Appendix B — Tools

Below are some of the tools and packages used in workflows. R and Python package “Type” is BIO for packages specifically for biological applications, and GEN for generic packages.

B.1 R

Package Type Description
bdveRse BIO A family of R packages for biodiversity data.
ecocomDP BIO Work with the Ecological Community Data Design Pattern. ‘ecocomDP’ is a flexible data model for harmonizing ecological community surveys, in a research question agnostic format, from source data published across repositories, and with methods that keep the derived data up-to-date as the underlying sources change.
EDIorg/EMLasseblyline BIO For scientists and data managers to create high quality EML metadata for dataset publication.
finch BIO Parse Darwin Core Files
iobis/obistools BIO Tools for data enhancement and quality control.
robis BIO R client for the OBIS API
ropensci/EML BIO Provides support for the serializing and parsing of all low-level EML concepts
taxize BIO Interacts with a suite of web ‘APIs’ for taxonomic tasks, such as getting database specific taxonomic identifiers, verifying species names, getting taxonomic hierarchies, fetching downstream and upstream taxonomic names, getting taxonomic synonyms, converting scientific to common names and vice versa, and more.
worrms BIO Client for World Register of Marine Species. Includes functions for each of the API methods, including searching for names by name, date and common names, searching using external identifiers, fetching synonyms, as well as fetching taxonomic children and taxonomic classification.
Hmisc GEN Contains many functions useful for data analysis, high-level graphics, utility operations, functions for computing sample size and power, simulation, importing and annotating datasets, imputing missing values, advanced table making, variable clustering, character string manipulation, conversion of R objects to LaTeX and html code, and recoding variables. Particularly check out the describe() function.
lubridate GEN Functions to work with date-times and time-spans: fast and user friendly parsing of date-time data, extraction and updating of components of a date-time (years, months, days, hours, minutes, and seconds), algebraic manipulation on date-time and time-span objects.
stringr GEN Simple, Consistent Wrappers for Common String Operations
tidyverse GEN The ‘tidyverse’ is a set of packages that work in harmony because they share common data representations and ‘API’ design. This package is designed to make it easy to install and load multiple ‘tidyverse’ packages in a single step.
uuid GEN Tools for generating and handling of UUIDs (Universally Unique Identifiers).

B.2 Python

Package Type Description
metapype BIO A lightweight Python 3 library for generating EML metadata
python-dwca-reader BIO A simple Python package to read and parse Darwin Core Archive (DwC-A) files, as produced by the GBIF website, the IPT and many other biodiversity informatics tools.
pyworms BIO Python client for the World Register of Marine Species (WoRMS) REST service.
numpy GEN NumPy (Numerical Python) is an open source Python library that’s used in almost every field of science and engineering. It’s the universal standard for working with numerical data in Python, and it’s at the core of the scientific Python and PyData ecosystems.
pandas GEN pandas is a fast, powerful, flexible and easy to use open source data analysis and manipulation tool, built on top of the Python programming language. Super helpful when manipulating tabular data!
uuid GEN This module provides immutable UUID objects (class UUID) and the functions uuid1(), uuid3(), uuid4(), uuid5() for generating version 1, 3, 4, and 5 UUIDs as specified in RFC 4122. Built in – part of the Python standard library.
********************
PROBLEM REQUIREMENTS: Output everything in the tools appendix from "worrms BIO Client" down to "the describe() function.", word for word.

Stored data:
********************
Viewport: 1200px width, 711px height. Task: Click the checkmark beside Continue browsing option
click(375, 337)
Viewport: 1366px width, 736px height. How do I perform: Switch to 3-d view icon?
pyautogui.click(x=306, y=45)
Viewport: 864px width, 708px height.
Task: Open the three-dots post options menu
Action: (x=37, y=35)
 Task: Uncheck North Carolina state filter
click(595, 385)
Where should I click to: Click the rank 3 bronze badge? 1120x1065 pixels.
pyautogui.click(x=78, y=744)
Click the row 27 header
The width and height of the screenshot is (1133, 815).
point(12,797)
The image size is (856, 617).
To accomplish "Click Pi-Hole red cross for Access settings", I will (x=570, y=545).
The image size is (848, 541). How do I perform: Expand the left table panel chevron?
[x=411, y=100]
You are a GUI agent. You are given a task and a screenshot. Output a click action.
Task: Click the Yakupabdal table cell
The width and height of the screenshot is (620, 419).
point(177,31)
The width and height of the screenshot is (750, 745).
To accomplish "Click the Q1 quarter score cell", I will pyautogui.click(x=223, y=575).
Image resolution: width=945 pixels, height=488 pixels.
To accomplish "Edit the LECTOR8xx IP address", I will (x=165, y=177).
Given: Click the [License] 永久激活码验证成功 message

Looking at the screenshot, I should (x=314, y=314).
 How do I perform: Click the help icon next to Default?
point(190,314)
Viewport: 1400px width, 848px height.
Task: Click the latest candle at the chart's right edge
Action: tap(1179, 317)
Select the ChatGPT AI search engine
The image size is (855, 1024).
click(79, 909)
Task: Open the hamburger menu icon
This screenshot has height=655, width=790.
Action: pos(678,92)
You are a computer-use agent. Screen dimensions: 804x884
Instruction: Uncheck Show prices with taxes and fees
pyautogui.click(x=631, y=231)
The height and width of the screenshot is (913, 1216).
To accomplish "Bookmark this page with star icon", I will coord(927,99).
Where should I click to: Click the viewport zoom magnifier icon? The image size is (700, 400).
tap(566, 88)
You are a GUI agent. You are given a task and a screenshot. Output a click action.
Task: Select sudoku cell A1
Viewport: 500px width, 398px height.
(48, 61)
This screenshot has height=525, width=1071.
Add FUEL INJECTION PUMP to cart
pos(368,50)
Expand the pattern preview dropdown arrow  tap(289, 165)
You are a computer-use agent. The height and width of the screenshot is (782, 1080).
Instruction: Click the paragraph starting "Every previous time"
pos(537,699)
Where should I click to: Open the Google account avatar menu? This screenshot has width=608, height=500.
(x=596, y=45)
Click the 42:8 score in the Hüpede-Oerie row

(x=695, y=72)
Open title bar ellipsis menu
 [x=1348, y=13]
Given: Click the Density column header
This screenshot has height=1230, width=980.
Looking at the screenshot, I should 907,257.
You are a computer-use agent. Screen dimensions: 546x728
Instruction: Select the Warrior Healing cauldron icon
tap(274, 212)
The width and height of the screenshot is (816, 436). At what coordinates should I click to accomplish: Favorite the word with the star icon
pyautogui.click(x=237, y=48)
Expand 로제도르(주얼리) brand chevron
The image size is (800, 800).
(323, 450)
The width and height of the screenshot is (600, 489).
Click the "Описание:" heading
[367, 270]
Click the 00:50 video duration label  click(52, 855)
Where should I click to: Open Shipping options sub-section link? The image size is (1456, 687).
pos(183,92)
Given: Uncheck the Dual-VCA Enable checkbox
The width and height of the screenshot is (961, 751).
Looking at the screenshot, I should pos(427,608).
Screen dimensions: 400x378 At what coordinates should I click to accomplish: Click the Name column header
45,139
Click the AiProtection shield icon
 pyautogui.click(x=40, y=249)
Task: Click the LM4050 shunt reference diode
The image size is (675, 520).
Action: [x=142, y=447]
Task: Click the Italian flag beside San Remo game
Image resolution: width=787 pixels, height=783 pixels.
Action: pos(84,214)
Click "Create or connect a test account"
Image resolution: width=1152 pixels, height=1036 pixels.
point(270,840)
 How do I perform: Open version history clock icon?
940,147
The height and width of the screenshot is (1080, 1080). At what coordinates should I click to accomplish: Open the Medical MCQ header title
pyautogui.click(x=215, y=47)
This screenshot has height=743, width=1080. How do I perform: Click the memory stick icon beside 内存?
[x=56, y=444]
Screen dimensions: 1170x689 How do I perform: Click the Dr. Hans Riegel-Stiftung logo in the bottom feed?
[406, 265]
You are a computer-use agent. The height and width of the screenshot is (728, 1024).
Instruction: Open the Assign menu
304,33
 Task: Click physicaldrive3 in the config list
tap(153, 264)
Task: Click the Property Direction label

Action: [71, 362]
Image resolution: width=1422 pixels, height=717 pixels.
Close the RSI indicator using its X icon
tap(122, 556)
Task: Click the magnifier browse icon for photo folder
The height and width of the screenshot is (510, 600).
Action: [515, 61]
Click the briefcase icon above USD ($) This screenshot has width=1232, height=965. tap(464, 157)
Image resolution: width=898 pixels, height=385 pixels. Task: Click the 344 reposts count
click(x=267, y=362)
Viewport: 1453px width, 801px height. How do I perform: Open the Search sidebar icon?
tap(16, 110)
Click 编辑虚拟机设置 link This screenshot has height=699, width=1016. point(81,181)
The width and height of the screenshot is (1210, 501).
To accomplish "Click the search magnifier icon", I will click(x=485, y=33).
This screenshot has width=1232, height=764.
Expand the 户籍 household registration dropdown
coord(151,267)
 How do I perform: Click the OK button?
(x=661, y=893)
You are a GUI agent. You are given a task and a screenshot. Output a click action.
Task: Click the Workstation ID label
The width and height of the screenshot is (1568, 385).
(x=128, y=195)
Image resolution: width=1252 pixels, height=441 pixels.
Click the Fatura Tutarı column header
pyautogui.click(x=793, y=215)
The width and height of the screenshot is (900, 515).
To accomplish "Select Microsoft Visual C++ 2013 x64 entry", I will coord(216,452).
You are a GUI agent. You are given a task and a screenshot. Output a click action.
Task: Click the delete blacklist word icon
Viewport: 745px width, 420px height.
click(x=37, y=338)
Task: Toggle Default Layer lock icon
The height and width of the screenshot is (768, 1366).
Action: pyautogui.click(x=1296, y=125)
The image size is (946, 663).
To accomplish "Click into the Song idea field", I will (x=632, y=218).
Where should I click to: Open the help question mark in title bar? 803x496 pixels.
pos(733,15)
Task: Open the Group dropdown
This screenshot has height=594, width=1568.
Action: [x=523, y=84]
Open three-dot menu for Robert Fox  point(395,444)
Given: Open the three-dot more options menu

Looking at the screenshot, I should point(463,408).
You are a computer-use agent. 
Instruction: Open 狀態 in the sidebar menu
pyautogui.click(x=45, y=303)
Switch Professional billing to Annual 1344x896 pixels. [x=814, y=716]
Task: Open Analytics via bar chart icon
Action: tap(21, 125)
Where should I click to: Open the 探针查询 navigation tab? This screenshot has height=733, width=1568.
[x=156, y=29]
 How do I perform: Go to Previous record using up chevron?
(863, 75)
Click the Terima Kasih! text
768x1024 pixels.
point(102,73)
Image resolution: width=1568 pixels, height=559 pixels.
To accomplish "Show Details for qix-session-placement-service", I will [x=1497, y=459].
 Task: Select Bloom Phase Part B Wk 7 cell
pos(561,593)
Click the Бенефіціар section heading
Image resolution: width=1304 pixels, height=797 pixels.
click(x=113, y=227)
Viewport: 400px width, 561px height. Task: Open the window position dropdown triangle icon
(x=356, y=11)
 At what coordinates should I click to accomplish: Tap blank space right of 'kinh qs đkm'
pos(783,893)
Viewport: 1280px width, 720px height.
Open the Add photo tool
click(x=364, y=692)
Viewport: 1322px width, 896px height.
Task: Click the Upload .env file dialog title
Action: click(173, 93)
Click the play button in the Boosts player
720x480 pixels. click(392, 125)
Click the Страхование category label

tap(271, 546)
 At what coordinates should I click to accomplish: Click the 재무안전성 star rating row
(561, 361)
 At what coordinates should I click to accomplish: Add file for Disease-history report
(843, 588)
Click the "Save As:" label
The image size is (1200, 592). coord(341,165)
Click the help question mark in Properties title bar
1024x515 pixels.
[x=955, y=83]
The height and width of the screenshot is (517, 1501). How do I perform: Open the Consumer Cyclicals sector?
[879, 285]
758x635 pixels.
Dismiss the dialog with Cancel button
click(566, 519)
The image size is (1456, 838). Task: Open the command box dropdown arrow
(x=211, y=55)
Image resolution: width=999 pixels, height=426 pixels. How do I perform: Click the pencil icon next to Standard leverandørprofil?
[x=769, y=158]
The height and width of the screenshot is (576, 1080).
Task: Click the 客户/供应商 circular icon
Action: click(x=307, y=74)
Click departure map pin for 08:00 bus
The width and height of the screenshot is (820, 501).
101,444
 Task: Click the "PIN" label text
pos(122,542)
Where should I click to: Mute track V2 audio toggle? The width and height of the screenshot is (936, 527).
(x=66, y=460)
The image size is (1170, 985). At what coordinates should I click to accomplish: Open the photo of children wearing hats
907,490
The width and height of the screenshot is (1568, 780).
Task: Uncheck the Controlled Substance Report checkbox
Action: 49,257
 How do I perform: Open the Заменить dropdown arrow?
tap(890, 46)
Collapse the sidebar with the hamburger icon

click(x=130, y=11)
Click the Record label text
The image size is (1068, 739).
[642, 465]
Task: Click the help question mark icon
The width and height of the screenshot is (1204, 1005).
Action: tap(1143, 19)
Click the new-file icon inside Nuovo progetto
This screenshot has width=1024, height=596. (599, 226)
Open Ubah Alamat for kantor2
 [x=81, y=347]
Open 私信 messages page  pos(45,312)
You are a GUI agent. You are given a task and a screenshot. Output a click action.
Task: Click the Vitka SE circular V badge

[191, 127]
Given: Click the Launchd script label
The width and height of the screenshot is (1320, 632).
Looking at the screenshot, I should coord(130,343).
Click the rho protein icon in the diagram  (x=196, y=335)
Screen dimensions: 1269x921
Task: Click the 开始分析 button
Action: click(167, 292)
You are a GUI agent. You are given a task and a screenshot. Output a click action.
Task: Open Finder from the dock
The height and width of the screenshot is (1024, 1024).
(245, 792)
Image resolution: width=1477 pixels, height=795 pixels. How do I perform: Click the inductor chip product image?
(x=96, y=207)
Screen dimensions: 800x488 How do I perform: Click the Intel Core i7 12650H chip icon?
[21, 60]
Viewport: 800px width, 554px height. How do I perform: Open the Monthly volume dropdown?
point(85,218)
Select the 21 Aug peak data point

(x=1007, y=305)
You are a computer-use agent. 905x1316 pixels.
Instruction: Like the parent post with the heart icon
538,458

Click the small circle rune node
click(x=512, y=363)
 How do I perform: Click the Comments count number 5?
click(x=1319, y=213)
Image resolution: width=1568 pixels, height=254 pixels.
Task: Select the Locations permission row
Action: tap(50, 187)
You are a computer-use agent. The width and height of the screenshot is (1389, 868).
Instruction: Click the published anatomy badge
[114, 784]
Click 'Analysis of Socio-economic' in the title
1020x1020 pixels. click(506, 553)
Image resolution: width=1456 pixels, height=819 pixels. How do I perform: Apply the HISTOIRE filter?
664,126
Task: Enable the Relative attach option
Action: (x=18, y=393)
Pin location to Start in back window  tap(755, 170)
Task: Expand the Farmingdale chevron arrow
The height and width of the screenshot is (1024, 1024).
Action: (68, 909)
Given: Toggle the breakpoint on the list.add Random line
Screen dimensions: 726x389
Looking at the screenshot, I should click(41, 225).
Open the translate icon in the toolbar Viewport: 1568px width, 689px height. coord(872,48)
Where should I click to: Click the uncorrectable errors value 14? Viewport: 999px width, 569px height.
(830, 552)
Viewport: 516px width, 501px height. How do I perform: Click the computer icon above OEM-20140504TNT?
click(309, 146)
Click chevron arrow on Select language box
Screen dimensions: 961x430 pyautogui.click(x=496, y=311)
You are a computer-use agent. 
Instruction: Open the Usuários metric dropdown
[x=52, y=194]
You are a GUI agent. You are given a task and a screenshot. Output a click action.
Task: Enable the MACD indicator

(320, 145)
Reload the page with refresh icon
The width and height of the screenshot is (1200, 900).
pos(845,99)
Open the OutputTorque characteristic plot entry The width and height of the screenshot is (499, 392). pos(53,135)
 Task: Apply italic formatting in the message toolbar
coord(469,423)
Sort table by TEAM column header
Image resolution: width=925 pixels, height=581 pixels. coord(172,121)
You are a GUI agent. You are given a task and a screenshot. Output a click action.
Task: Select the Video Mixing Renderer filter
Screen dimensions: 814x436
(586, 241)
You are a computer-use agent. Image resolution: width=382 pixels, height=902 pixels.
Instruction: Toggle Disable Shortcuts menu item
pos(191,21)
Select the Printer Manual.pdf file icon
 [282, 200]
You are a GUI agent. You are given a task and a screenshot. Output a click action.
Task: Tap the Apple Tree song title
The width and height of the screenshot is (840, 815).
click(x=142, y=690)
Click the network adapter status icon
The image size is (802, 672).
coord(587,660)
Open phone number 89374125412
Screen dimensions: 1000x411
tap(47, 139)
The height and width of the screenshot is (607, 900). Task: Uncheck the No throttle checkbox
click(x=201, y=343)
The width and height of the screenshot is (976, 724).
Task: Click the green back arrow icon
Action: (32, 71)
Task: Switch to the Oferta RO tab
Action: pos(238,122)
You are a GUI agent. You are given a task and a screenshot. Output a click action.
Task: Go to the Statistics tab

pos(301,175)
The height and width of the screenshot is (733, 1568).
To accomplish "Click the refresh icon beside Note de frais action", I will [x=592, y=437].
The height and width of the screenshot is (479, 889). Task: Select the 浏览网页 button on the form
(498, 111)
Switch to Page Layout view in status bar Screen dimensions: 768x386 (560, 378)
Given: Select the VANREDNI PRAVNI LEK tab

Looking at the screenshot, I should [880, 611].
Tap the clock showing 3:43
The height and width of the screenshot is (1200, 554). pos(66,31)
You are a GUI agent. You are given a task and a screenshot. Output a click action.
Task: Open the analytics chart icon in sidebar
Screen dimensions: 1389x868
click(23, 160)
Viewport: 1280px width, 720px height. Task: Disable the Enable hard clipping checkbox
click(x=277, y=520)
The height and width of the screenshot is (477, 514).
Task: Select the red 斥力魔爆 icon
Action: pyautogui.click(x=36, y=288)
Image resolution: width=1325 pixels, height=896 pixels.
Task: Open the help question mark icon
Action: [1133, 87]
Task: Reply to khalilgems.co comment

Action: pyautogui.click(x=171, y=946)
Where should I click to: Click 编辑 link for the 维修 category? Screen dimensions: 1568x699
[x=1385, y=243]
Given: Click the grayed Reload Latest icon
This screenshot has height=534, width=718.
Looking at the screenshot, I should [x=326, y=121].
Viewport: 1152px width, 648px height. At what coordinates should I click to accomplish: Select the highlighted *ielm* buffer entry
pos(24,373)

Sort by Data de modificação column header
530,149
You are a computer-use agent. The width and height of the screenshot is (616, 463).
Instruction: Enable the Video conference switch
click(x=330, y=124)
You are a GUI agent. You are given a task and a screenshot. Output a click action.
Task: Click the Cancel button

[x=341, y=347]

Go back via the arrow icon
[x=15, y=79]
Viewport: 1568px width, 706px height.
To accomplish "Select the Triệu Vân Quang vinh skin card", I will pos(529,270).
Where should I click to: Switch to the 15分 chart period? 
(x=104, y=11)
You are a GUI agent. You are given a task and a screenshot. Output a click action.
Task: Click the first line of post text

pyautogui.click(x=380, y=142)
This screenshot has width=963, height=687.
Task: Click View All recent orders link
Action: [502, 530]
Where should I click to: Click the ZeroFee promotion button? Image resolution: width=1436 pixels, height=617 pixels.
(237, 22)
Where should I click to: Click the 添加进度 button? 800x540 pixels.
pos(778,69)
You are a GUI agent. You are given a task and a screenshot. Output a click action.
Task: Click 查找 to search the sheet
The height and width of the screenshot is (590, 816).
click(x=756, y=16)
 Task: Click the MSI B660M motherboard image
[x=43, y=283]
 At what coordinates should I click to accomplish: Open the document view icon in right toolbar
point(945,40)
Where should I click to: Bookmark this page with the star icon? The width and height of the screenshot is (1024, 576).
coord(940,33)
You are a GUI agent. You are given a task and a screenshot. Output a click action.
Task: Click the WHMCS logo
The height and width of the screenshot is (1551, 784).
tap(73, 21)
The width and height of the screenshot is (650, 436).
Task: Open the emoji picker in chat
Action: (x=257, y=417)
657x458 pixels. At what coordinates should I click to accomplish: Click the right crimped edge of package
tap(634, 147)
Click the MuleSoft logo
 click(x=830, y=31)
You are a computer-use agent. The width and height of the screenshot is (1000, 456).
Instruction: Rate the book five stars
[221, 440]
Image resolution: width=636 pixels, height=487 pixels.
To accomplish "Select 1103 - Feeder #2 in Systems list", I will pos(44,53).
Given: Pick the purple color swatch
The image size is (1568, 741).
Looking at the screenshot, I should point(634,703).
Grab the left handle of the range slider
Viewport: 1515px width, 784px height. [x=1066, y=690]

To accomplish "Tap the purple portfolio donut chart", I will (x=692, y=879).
********************
RESPONSE TO THE TASK:
worrms BIO Client for World Register of Marine Species. Includes functions for each of the API methods, including searching for names by name, date and common names, searching using external identifiers, fetching synonyms, as well as fetching taxonomic children and taxonomic classification.
Hmisc GEN Contains many functions useful for data analysis, high-level graphics, utility operations, functions for computing sample size and power, simulation, importing and annotating datasets, imputing missing values, advanced table making, variable clustering, character string manipulation, conversion of R objects to LaTeX and html code, and recoding variables. Particularly check out the describe() function.